Even though it ramped up production capacity twice this year, Nintendo isn't meeting demand for the Wii, which has been on the market for more than a year and is, somehow, this season's hottest hard-to-find gift.
Nintendo executives said the Japanese company had thought its production schedule -- about 1.8 million consoles a month -- would be sufficient.
But because components have to be ordered five months in advance, they said, Nintendo can't crank up output at its factories in China to meet the holiday shopper onslaught.
So lines of Wii wannabes snake for blocks around stores. By 5 a.m., hundreds of hopefuls are outside Nintendo's flagship outlet in New York's Rockefeller Center. In Southern California, some stores hand out tickets to Wii-seekers who queue up, letting them know how many are available. In recent days at Best Buy stores in Simi Valley and Thousand Oaks, throngs have been turned away, empty-handed and unhappy.
Some people accuse Nintendo of playing hard to get.
"I suspect that Nintendo is doing this intentionally," said Dennis Leon, a veterinarian from Long Island, N.Y., who purchased a Wii when a Toys "R" Us clerk tipped him off to a new shipment. "I wonder if they're doing this so that it gets this aura of the gaming system that's not easy to get."
That's not the case, said George Harrison, the company's head of marketing in North America and someone who knows how serious the situation is: He was approached on a recent flight from New York to Seattle by five strangers asking if he could help them score Wiis.
Nintendo increased capacity in the spring and again in the summer, he said. In January, Nintendo shipped 1 million consoles a month, he said, and now it ships about 1.8 million a month, divided about equally among North America, Europe and Asia.
"We thought we were being aggressive," Harrison said. "But, clearly, demand continues to outstrip supply."
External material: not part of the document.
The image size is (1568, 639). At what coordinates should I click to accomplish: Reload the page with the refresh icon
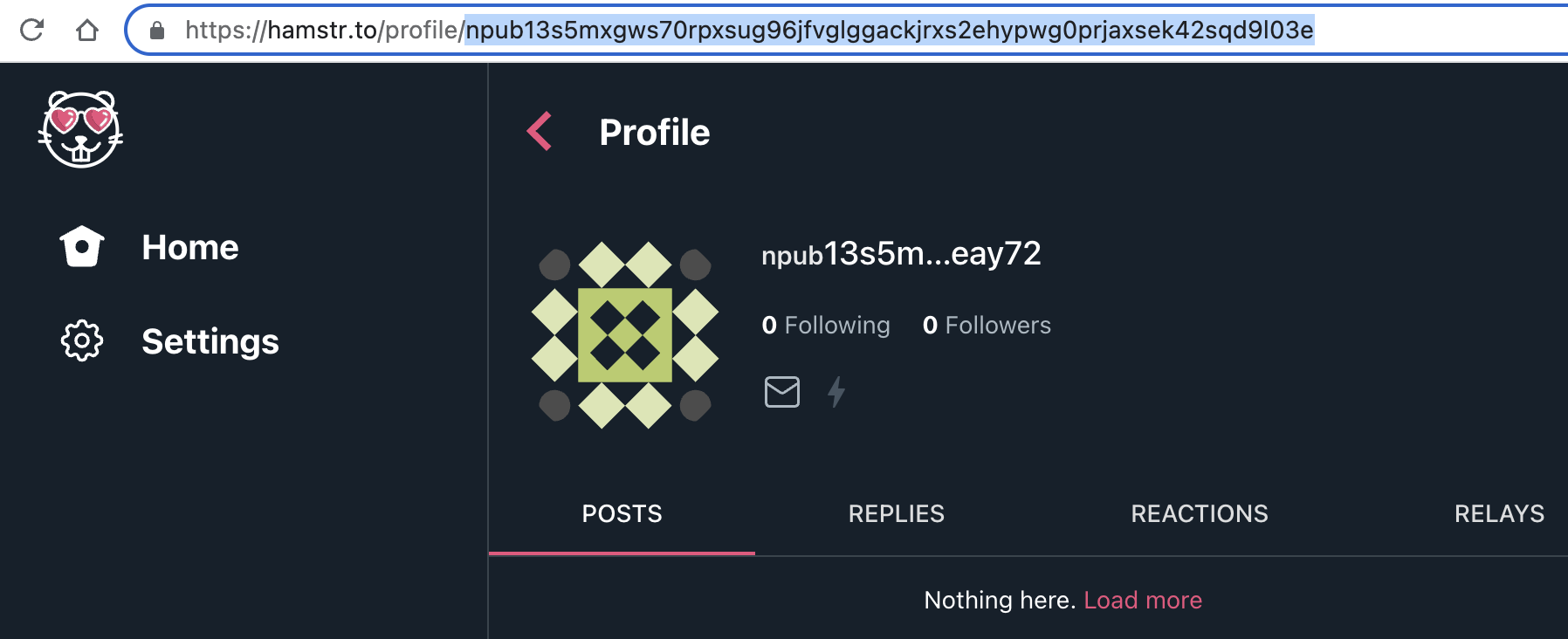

About half of the video game industry's annual sales occur during the last three months of the year. Harrison said Nintendo wanted to ride the boom-and-bust nature of the business by finding a steady output rate that could satisfy customers without adding too much capacity, which can pump up costs when demand slackens and equipment goes idle.
"Normally we'd build up inventory over the summer when demand is slower," he said. "Instead, we ended up selling everything we could make this summer. As a result, we went into the holidays without any additional inventory."
The shortage is unprecedented for a console more than a year old, said Billy Pidgeon, an analyst with research firm IDC. "With the Wii, there was never a lull in demand."
He said the Wii dearth has had a positive effect on sales of other consoles, including Sony Corp.'s PlayStation 3 and Microsoft Corp.'s Xbox 360, but that it would be limited. The Wii appeals to casual gamers and "most people who set out to buy the Wii aren't going to want the other consoles as much," he said. "They're not the same product."
Another reason for the Wii's popularity is its price: At $249, it's $30 to $250 cheaper than various versions of the Xbox 360 and PlayStation 3. Games for the Wii also tend to be less expensive, by about $10 to $20 a title.
And the Wii is popular with people who don't normally consider themselves gamers, parents and grandparents included. For them, word of mouth drives interest -- which is not the case for hard-core gamers who tend to buy early.
Whatever the reason, the scarcity of the Wii is working to Nintendo's advantage.
"Managed properly, a product shortage can be a bonanza in increasing total long-term sales," said Peter Sealey, an adjunct marketing professor at the Drucker School of Management at Claremont Graduate University. "A shortage creates an aura -- it creates a demand. There's a herd instinct."
That instinct is driving up prices. Resellers snag the console at the regular price, mark it up several hundred dollars and sell it online through EBay, Amazon.com or Craigslist. Retailers are selling bundles, which include the console, a few games and extra controllers, for as much as $595.